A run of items
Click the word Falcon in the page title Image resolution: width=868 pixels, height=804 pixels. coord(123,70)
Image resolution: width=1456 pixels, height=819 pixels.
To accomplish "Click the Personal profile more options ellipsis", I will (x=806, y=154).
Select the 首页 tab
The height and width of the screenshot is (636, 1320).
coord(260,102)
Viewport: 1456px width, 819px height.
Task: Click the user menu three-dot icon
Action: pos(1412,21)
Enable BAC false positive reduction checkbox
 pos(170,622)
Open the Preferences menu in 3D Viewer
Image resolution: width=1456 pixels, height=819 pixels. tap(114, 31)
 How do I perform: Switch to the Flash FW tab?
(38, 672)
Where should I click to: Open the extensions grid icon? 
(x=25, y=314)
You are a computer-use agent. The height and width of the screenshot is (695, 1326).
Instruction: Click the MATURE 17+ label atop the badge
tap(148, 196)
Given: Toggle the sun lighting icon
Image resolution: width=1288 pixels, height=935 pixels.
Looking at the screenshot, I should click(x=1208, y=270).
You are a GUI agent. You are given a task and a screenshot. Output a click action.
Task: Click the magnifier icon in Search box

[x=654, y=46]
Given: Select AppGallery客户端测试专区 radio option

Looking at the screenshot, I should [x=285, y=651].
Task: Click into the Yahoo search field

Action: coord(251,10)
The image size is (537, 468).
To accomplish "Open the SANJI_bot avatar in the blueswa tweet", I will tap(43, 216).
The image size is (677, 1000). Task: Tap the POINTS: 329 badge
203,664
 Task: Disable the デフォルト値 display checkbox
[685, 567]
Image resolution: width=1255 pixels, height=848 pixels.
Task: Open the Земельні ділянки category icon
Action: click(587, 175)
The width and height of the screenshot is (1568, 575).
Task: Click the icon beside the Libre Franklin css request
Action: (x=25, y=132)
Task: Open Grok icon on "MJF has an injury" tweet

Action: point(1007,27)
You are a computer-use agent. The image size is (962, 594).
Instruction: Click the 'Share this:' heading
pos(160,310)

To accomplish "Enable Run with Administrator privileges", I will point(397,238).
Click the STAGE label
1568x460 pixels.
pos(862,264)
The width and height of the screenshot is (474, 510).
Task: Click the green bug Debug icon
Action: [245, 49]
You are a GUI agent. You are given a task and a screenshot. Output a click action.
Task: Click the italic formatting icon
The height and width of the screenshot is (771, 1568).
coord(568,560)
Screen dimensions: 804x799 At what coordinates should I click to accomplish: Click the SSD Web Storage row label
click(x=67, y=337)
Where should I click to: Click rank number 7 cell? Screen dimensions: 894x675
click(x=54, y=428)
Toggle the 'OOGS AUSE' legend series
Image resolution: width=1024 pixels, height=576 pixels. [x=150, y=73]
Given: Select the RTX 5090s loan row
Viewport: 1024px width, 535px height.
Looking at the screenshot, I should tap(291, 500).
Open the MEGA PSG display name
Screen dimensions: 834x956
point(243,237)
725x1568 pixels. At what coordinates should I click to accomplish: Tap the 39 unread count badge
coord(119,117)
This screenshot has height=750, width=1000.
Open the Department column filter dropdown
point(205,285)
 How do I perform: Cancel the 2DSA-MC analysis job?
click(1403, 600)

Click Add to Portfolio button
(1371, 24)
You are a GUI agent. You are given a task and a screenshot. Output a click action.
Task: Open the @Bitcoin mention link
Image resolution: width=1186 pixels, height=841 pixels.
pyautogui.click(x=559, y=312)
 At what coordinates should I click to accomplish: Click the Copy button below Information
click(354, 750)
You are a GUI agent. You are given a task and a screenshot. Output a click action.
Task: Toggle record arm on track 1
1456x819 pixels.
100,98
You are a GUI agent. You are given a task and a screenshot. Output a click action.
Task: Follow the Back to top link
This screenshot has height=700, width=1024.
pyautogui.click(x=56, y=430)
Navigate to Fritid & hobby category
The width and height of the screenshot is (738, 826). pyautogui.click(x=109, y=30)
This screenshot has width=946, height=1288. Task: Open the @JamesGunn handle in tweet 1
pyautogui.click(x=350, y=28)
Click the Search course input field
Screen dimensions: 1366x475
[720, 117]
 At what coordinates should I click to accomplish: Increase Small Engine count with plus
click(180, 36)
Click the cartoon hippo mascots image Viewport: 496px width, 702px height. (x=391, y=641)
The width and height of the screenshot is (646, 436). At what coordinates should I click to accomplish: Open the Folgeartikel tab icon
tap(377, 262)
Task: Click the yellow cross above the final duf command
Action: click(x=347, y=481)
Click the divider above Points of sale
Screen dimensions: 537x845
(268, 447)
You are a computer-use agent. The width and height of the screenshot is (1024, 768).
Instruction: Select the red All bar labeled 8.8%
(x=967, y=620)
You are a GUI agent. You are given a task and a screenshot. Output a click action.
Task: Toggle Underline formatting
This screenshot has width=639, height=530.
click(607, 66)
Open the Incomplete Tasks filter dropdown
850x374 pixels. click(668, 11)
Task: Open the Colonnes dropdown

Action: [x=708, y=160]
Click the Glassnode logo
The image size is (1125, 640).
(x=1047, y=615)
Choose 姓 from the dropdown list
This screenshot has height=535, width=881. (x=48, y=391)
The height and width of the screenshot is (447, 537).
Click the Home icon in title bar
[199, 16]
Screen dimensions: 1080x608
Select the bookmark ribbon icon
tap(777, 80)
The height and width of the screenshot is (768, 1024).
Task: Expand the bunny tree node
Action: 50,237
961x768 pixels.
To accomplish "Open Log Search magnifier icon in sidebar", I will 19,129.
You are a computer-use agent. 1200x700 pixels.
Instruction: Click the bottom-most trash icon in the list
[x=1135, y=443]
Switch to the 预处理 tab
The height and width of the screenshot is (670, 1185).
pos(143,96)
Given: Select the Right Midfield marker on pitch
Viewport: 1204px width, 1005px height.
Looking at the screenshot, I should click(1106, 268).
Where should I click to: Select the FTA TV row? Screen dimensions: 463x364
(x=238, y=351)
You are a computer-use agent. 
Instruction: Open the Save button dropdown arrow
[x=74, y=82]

## Given problem
Can you turn the items above into a numbered list, leaving out the blank lines?

## Response to this task
1. Click the word Falcon in the page title Image resolution: width=868 pixels, height=804 pixels. coord(123,70)
2. Image resolution: width=1456 pixels, height=819 pixels.
3. To accomplish "Click the Personal profile more options ellipsis", I will (x=806, y=154).
4. Select the 首页 tab
5. The height and width of the screenshot is (636, 1320).
6. coord(260,102)
7. Viewport: 1456px width, 819px height.
8. Task: Click the user menu three-dot icon
9. Action: pos(1412,21)
10. Enable BAC false positive reduction checkbox
11.  pos(170,622)
12. Open the Preferences menu in 3D Viewer
13. Image resolution: width=1456 pixels, height=819 pixels. tap(114, 31)
14.  How do I perform: Switch to the Flash FW tab?
15. (38, 672)
16. Where should I click to: Open the extensions grid icon? 
17. (x=25, y=314)
18. You are a computer-use agent. The height and width of the screenshot is (695, 1326).
19. Instruction: Click the MATURE 17+ label atop the badge
20. tap(148, 196)
21. Given: Toggle the sun lighting icon
22. Image resolution: width=1288 pixels, height=935 pixels.
23. Looking at the screenshot, I should click(x=1208, y=270).
24. You are a GUI agent. You are given a task and a screenshot. Output a click action.
25. Task: Click the magnifier icon in Search box
26. [x=654, y=46]
27. Given: Select AppGallery客户端测试专区 radio option
28. Looking at the screenshot, I should [x=285, y=651].
29. Task: Click into the Yahoo search field
30. Action: coord(251,10)
31. The image size is (537, 468).
32. To accomplish "Open the SANJI_bot avatar in the blueswa tweet", I will tap(43, 216).
33. The image size is (677, 1000). Task: Tap the POINTS: 329 badge
34. 203,664
35.  Task: Disable the デフォルト値 display checkbox
36. [685, 567]
37. Image resolution: width=1255 pixels, height=848 pixels.
38. Task: Open the Земельні ділянки category icon
39. Action: click(587, 175)
40. The width and height of the screenshot is (1568, 575).
41. Task: Click the icon beside the Libre Franklin css request
42. Action: (x=25, y=132)
43. Task: Open Grok icon on "MJF has an injury" tweet
44. Action: point(1007,27)
45. You are a computer-use agent. The image size is (962, 594).
46. Instruction: Click the 'Share this:' heading
47. pos(160,310)
48. To accomplish "Enable Run with Administrator privileges", I will point(397,238).
49. Click the STAGE label
50. 1568x460 pixels.
51. pos(862,264)
52. The width and height of the screenshot is (474, 510).
53. Task: Click the green bug Debug icon
54. Action: [245, 49]
55. You are a GUI agent. You are given a task and a screenshot. Output a click action.
56. Task: Click the italic formatting icon
57. The height and width of the screenshot is (771, 1568).
58. coord(568,560)
59. Screen dimensions: 804x799 At what coordinates should I click to accomplish: Click the SSD Web Storage row label
60. click(x=67, y=337)
61. Where should I click to: Click rank number 7 cell? Screen dimensions: 894x675
62. click(x=54, y=428)
63. Toggle the 'OOGS AUSE' legend series
64. Image resolution: width=1024 pixels, height=576 pixels. [x=150, y=73]
65. Given: Select the RTX 5090s loan row
66. Viewport: 1024px width, 535px height.
67. Looking at the screenshot, I should tap(291, 500).
68. Open the MEGA PSG display name
69. Screen dimensions: 834x956
70. point(243,237)
71. 725x1568 pixels. At what coordinates should I click to accomplish: Tap the 39 unread count badge
72. coord(119,117)
73. This screenshot has height=750, width=1000.
74. Open the Department column filter dropdown
75. point(205,285)
76.  How do I perform: Cancel the 2DSA-MC analysis job?
77. click(1403, 600)
78. Click Add to Portfolio button
79. (1371, 24)
80. You are a GUI agent. You are given a task and a screenshot. Output a click action.
81. Task: Open the @Bitcoin mention link
82. Image resolution: width=1186 pixels, height=841 pixels.
83. pyautogui.click(x=559, y=312)
84.  At what coordinates should I click to accomplish: Click the Copy button below Information
85. click(354, 750)
86. You are a GUI agent. You are given a task and a screenshot. Output a click action.
87. Task: Toggle record arm on track 1
88. 1456x819 pixels.
89. 100,98
90. You are a GUI agent. You are given a task and a screenshot. Output a click action.
91. Task: Follow the Back to top link
92. This screenshot has height=700, width=1024.
93. pyautogui.click(x=56, y=430)
94. Navigate to Fritid & hobby category
95. The width and height of the screenshot is (738, 826). pyautogui.click(x=109, y=30)
96. This screenshot has width=946, height=1288. Task: Open the @JamesGunn handle in tweet 1
97. pyautogui.click(x=350, y=28)
98. Click the Search course input field
99. Screen dimensions: 1366x475
100. [720, 117]
101.  At what coordinates should I click to accomplish: Increase Small Engine count with plus
102. click(180, 36)
103. Click the cartoon hippo mascots image Viewport: 496px width, 702px height. (x=391, y=641)
104. The width and height of the screenshot is (646, 436). At what coordinates should I click to accomplish: Open the Folgeartikel tab icon
105. tap(377, 262)
106. Task: Click the yellow cross above the final duf command
107. Action: click(x=347, y=481)
108. Click the divider above Points of sale
109. Screen dimensions: 537x845
110. (268, 447)
111. You are a computer-use agent. The width and height of the screenshot is (1024, 768).
112. Instruction: Select the red All bar labeled 8.8%
113. (x=967, y=620)
114. You are a GUI agent. You are given a task and a screenshot. Output a click action.
115. Task: Toggle Underline formatting
116. This screenshot has width=639, height=530.
117. click(607, 66)
118. Open the Incomplete Tasks filter dropdown
119. 850x374 pixels. click(668, 11)
120. Task: Open the Colonnes dropdown
121. Action: [x=708, y=160]
122. Click the Glassnode logo
123. The image size is (1125, 640).
124. (x=1047, y=615)
125. Choose 姓 from the dropdown list
126. This screenshot has height=535, width=881. (x=48, y=391)
127. The height and width of the screenshot is (447, 537).
128. Click the Home icon in title bar
129. [199, 16]
130. Screen dimensions: 1080x608
131. Select the bookmark ribbon icon
132. tap(777, 80)
133. The height and width of the screenshot is (768, 1024).
134. Task: Expand the bunny tree node
135. Action: 50,237
136. 961x768 pixels.
137. To accomplish "Open Log Search magnifier icon in sidebar", I will 19,129.
138. You are a computer-use agent. 1200x700 pixels.
139. Instruction: Click the bottom-most trash icon in the list
140. [x=1135, y=443]
141. Switch to the 预处理 tab
142. The height and width of the screenshot is (670, 1185).
143. pos(143,96)
144. Given: Select the Right Midfield marker on pitch
145. Viewport: 1204px width, 1005px height.
146. Looking at the screenshot, I should click(1106, 268).
147. Where should I click to: Select the FTA TV row? Screen dimensions: 463x364
148. (x=238, y=351)
149. You are a computer-use agent. 
150. Instruction: Open the Save button dropdown arrow
151. [x=74, y=82]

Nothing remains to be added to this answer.